A painful blow to the body or head would garner little more than a wry smile from the tough-as-nails batsman.
Sometimes, his bravery went too far.
In 2006, Langer was struck on the head by a brutal bouncer from South African paceman Makhaya Ntini.
Langer was rushed to hospital and diagnosed with one of the worst concussions ever seen in Australian cricket.
It was so bad he was told he risked death if he tried to bat again during that Test match.
Nevertheless, Langer padded up as the game reached its climax, determined to bat if Australia lost one more wicket.
Fortunately for Langer, Australia won with two wickets to spare and he wasn't needed.
The Australian public got a little glimpse into Langer the hippie during significant moments in his opening partnership with Matthew Hayden.
The on-field hugs the pair shared represented not only the strong bond between them but also Langer's growing ease at expressing love in an outward manner.
It was a trait that served him well when he took over as coach of Western Australia in 2012.
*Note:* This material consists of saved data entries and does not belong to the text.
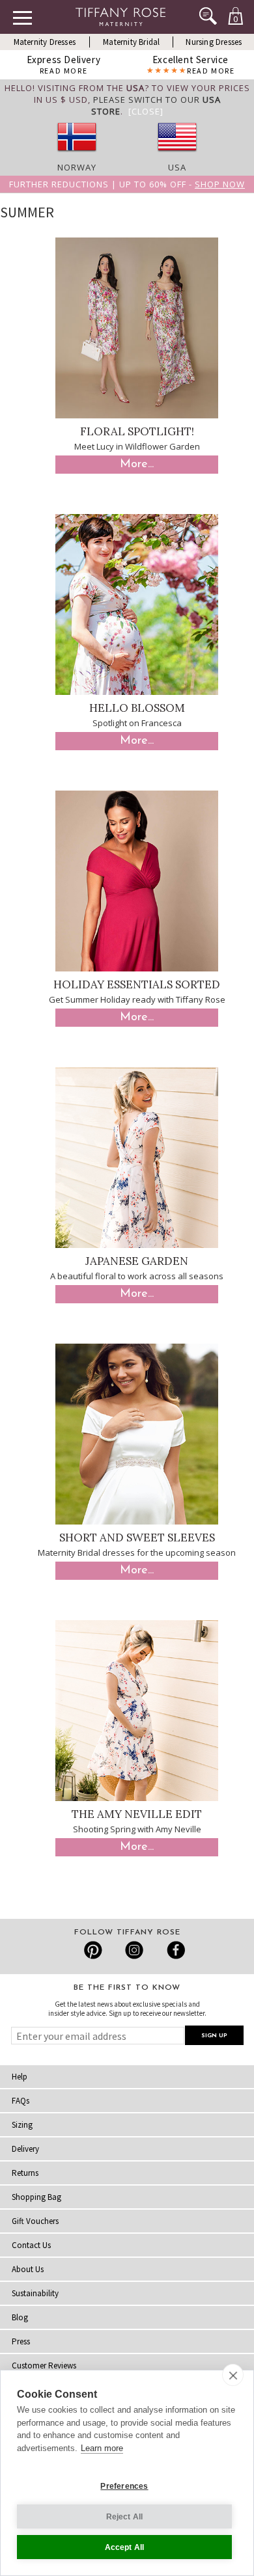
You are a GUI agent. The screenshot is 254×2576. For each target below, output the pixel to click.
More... (137, 464)
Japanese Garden (136, 1261)
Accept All (125, 2547)
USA (177, 167)
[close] (233, 2375)
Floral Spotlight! (137, 431)
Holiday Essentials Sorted (136, 984)
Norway (76, 167)
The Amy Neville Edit (137, 1814)
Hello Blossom (137, 708)
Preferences (124, 2486)
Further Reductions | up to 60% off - (127, 184)
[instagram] (134, 1950)
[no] (77, 155)
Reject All (124, 2516)
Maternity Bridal (131, 41)
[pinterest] (93, 1950)
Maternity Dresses (45, 41)
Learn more (102, 2448)
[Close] (145, 111)
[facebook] (174, 1950)
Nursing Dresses (214, 41)
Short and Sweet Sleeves (137, 1537)
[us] (177, 155)
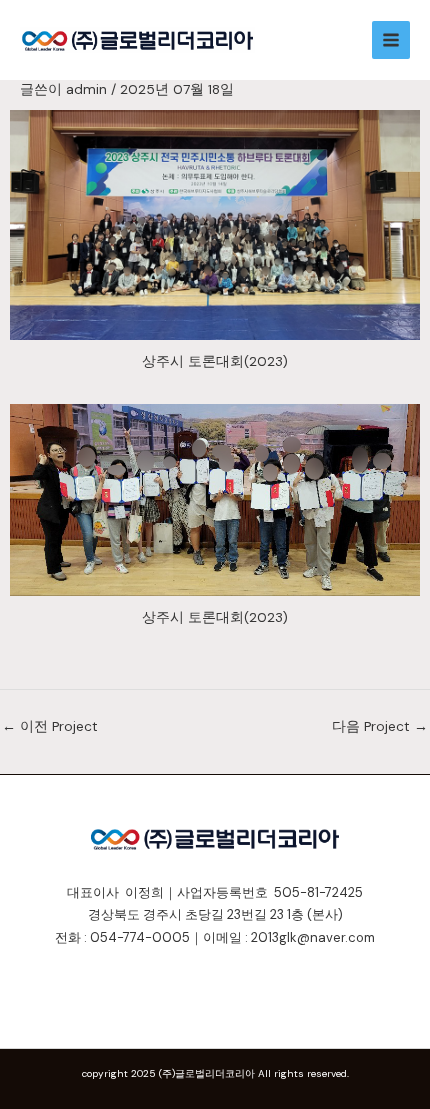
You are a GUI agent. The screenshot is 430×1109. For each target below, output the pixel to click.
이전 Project (50, 726)
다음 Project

The WACA was in disarray at the time, with the culture of the team at rock bottom. As Langer put it, the team was featuring more on the front page of newspapers, rather than the back.
Langer's first order of business? Giving chief executive Christina Matthews a hug.
The WACA had become what Langer described as a dysfunctional family.
He immediately went to work on repairing the fractures and success quickly followed.
Players became fitter than ever under Langer's tutelage.
Two one-day titles and three Twenty20 crowns would follow, along with two appearances in the Sheffield Shield final.
The Warriors now have six players on central contracts in the Australian set-up, more than any other state.
Just like he did at WA, Langer is now tasked with fixing a fractious Australian national team, still reeling from the ball tampering scandal in South Africa.